[Feature Request] Block matrix support
hughsalimbeni opened this issue Β· comments
π Feature Request
Represent [TN, TM] tensors by TxT blocks of NxM lazy tensors. While block matrices are supported, the efficient representation is only when there is a diagonal structure over the T dimensions.
Motivation
Here is an example that linear_operator cannot deal with:
import torch
import itertools
T, N, M = 2, 4, 3
As = [torch.rand(N, M) for _ in range(T)]
Bs = [[torch.rand(M, M) for _ in range(T)] for _ in range(T)]
Cs = [torch.rand(N, N) for _ in range(T)]
L = torch.rand(T, T)
A_bl = torch.zeros((N * T, M * T)) # BlockDiag (non-square)
B_bl = torch.zeros((M * T, M * T)) # Dense
C_bl = torch.zeros((N * T, N * T)) # BlockDiag
L_bl = torch.kron(L, torch.eye(N)) # Kroneker
for t in range(T):
A_bl[N * t : N * (t + 1), M * t : M * (t + 1)] = As[t]
C_bl[N * t : N * (t + 1), N * t : N * (t + 1)] = Cs[t]
for t1, t2 in itertools.product(range(T), range(T)):
B_bl[M * t1 : M * (t1 + 1), M * t2 : M * (t2 + 1)] = Bs[t1][t2]
# Desired calculation
print("inefficient method")
print(torch.diag(L_bl @ (C_bl + A_bl @ B_bl @ A_bl.T) @ L_bl.T))
This calculation turns up in some multi-output GP models.

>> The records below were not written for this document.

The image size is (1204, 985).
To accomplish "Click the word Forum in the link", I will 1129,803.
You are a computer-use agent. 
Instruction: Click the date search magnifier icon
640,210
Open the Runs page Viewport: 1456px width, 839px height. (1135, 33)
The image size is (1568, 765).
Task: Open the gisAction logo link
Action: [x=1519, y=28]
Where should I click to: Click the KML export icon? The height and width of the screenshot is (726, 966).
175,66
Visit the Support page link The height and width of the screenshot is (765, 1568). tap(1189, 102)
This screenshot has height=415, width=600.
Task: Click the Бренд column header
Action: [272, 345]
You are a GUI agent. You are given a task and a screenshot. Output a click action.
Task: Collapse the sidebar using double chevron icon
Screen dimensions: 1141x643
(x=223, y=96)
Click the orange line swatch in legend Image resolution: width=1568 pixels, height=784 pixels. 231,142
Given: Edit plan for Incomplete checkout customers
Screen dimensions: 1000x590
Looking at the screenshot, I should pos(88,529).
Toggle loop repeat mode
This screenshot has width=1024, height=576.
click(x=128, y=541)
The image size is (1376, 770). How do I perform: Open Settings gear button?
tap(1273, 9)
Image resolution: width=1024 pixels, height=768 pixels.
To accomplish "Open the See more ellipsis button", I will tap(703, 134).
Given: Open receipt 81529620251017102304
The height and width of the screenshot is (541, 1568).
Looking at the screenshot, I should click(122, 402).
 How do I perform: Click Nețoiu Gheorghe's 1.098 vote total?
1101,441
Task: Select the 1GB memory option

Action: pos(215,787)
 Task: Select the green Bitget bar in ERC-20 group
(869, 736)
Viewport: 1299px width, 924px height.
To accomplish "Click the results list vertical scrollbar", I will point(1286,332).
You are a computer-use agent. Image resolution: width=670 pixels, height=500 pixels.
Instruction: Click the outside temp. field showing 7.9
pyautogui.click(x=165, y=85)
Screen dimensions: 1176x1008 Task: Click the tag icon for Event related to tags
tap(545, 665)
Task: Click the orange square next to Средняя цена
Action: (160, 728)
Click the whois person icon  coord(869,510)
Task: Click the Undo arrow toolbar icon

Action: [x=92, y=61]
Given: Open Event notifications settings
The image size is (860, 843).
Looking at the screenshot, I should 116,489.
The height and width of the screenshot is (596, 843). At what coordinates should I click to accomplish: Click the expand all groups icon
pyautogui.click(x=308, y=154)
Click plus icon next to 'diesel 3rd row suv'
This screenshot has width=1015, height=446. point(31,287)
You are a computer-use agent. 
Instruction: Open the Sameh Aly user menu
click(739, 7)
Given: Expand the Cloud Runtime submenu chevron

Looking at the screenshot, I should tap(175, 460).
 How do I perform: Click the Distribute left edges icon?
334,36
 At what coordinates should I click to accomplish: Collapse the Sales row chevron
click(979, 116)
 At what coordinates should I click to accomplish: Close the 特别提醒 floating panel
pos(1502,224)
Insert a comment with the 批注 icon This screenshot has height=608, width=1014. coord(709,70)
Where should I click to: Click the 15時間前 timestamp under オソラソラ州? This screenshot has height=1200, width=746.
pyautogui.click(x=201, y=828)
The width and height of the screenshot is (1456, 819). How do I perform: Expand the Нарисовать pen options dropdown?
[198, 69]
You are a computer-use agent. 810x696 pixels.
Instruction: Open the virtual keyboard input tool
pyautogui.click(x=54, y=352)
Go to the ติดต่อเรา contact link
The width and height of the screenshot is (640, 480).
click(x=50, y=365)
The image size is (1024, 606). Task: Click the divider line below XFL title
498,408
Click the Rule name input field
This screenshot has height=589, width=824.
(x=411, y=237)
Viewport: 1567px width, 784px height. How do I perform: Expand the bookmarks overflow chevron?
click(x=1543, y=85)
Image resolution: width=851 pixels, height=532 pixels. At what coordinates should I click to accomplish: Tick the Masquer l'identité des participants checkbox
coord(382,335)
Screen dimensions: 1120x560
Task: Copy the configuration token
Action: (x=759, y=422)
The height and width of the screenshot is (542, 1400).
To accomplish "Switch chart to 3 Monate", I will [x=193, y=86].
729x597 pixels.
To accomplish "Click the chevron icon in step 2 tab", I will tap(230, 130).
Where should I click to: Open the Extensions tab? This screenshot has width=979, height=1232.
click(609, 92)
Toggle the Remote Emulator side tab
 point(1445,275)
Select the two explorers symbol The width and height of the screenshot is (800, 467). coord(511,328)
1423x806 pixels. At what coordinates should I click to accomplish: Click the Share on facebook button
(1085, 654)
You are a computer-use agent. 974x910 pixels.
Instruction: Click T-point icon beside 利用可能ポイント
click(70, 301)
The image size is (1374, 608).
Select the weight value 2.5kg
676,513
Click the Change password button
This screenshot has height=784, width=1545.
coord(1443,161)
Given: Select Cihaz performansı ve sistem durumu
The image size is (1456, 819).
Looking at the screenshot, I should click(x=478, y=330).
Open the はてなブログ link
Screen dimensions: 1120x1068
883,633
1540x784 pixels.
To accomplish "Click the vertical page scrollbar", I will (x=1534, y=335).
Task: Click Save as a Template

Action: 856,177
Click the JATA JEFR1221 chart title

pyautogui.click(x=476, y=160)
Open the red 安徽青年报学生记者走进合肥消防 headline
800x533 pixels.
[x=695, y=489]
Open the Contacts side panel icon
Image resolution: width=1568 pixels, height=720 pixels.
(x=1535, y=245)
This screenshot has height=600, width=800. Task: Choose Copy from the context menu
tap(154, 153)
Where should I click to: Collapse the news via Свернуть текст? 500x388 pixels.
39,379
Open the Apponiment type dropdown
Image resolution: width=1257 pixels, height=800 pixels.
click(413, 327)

It has a straightforward efficient implementation:
M_diag = {}
# We only need the diagonal of each block of M
for t1, t2 in itertools.product(range(T), range(T)):
r = (As[t1].T * (Bs[t1][t2] @ As[t2].T)).sum(0)
if t1 == t2:
r += torch.diag(Cs[t1])
M_diag[(t1, t2)] = r
# The rotation is applied blockwise due to the kron structure
R = {}
for t in range(T): # we don't need the off-diag blocks
r = 0
for i1, i2 in itertools.product(range(T), range(T)):
r += L[t, i1] * M_diag[(i1, i2)] * L[t, i2]
R[t] = r
print("fast way")
print(torch.concat([R[t] for t in range(T)]))
Currently, this calculation could be implemented inside linear_operator like this
from linear_operator.operators import (
to_linear_operator,
IdentityLinearOperator,
BlockDiagLinearOperator,
BlockLinearOperator,
MatmulLinearOperator,
KroneckerProductLinearOperator,
)
class BlockDiagLinearOperatorNonSquare(BlockLinearOperator):
_add_batch_dim = BlockDiagLinearOperator._add_batch_dim
_remove_batch_dim = BlockDiagLinearOperator._remove_batch_dim
_get_indices = BlockDiagLinearOperator._get_indices
_size = BlockDiagLinearOperator._size
num_blocks = BlockDiagLinearOperator.num_blocks
def __init__(self, base_linear_op, block_dim=-3):
super().__init__(base_linear_op, block_dim)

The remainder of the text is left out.